Closer to this case is United States v. Lowry, in which the government attempted to join wire fraud counts related to an investment scheme with healthcare program/Medicaid fraud charges. 409 F.Supp.2d at 735. The government argued that joinder was proper under Rule 8(a)'s “same or similar character” prong because the defendant's conduct in obtaining Medicaid payments was similar in character to his dealing with the victims of the investment fraud, in that he “consistently and continually misrepresented facts and used false statements” in order to obtain money. Id. at 744.
The court rejected this argument, finding that any “similarity between [the defendant's] conduct [in] obtaining public assistance benefits fraudulently and defrauding investors exists only at a remote level of abstraction.” Id. In the first instance, he allegedly defrauded a governmental agency by making false statements in written applications and forms about his own income and assets. By contrast, the alleged fraudulent investment scheme involved false promises to clients about the risk and expected returns of the investment. “The only similarity between these obviously disparate offenses is that [the defendant] made false statements (or omitted material statements) with the goal of personal enrichment, which is not sufficient for joinder under Rule 8(a).” Id. (citing United States v. Halper, 590 F.2d 422, 430 (2d Cir.1978) (finding that a Medicaid fraud charge and a personal income tax evasion charge both involving alleged attempts to manipulate those whom the defendant employed for his personal enrichment were not sufficiently similar in nature to permit joinder, where the charges arose out of different transactions and involved different funds); United States v. Buchanan, 930 F.Supp. 657, 665–667 (D.Mass.1996) (stressing that “[a] vague thematic connection among offenses may not support joinder,” and finding improper under Rule 8(a) the joinder of charges of misapplication of bank funds related to the defendant's status as bank president, and money laundering charges relating to the defendant's status as principal in partnership, even though both offenses had as their goal the defendant's personal enrichment and were accomplished through fraudulent representations and defrauding others of money)).

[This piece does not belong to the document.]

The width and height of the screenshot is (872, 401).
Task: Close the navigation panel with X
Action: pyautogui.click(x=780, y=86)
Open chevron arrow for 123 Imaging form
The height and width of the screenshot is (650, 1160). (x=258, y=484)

Since the indictment failed to allege any specific connection between the fraudulent investment scheme and the alleged bilking of the Medicaid program, neither the “same act or transaction” nor the “common scheme or plan” prongs of Rule 8(a) supported joinder. Id.

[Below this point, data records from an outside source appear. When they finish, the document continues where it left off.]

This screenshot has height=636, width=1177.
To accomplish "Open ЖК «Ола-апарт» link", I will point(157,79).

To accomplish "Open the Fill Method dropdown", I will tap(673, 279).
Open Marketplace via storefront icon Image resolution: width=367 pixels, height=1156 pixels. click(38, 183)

In this case, as in Lowry, defendant's alleged motive of improperly enriching himself cannot provide the necessary connection. Further, his alleged conduct of providing false information about his own financial and living situation (in count sixteen) bears little or no relationship to his alleged theft of another person's benefits (as charged in counts one to fifteen). Finally, these two groups of counts involve different transactions and, ultimately, an attempt to access different funds.
III.
THEREFORE, IT IS ORDERED that defendant's motion to sever (R. 26) is GRANTED. I previously set this case for final pre-trial on October 19, 2012, and trial on October 29, 2012. I assume the parties will want to try counts one through fifteen first; however, I will set the matter for STATUS on Wednesday, August 22, 2012, at 2:00 p.m. to discuss that issue in advance of the currently scheduled dates.